Start of TASK INPUTS

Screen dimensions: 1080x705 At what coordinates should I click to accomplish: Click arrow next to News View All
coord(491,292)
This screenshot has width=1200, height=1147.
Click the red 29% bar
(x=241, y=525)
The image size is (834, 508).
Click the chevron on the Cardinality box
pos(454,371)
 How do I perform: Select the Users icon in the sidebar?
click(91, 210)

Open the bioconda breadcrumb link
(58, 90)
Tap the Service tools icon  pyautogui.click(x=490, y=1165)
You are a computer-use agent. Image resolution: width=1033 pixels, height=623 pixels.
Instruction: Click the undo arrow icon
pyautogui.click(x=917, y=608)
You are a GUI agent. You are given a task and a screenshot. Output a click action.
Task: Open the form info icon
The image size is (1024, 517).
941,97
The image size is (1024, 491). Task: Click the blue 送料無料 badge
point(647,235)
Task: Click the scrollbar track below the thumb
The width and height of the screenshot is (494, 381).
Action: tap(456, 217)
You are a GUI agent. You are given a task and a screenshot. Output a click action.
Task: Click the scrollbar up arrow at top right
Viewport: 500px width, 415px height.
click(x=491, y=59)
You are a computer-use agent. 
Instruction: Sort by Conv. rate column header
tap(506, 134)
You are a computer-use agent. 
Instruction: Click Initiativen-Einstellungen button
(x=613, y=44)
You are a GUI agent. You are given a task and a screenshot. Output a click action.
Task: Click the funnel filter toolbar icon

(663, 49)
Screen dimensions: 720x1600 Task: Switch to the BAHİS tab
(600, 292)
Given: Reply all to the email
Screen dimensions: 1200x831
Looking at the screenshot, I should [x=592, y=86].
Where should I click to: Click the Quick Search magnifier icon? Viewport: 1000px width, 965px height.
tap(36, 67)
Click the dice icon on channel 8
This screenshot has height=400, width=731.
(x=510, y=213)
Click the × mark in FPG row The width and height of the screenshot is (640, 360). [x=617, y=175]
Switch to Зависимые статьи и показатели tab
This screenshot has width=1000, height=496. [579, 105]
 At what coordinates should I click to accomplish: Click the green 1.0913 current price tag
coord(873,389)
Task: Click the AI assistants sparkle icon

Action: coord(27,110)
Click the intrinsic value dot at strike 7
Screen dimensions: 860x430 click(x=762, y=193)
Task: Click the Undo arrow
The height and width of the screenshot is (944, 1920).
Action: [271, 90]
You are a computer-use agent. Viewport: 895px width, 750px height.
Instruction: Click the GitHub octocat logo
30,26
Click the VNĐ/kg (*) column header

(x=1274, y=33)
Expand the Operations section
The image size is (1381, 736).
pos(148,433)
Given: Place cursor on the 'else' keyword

End of TASK INPUTS

Check every line of the records above for the string "scrollbar". Copy those that hold it.

Task: Click the scrollbar track below the thumb
Task: Click the scrollbar up arrow at top right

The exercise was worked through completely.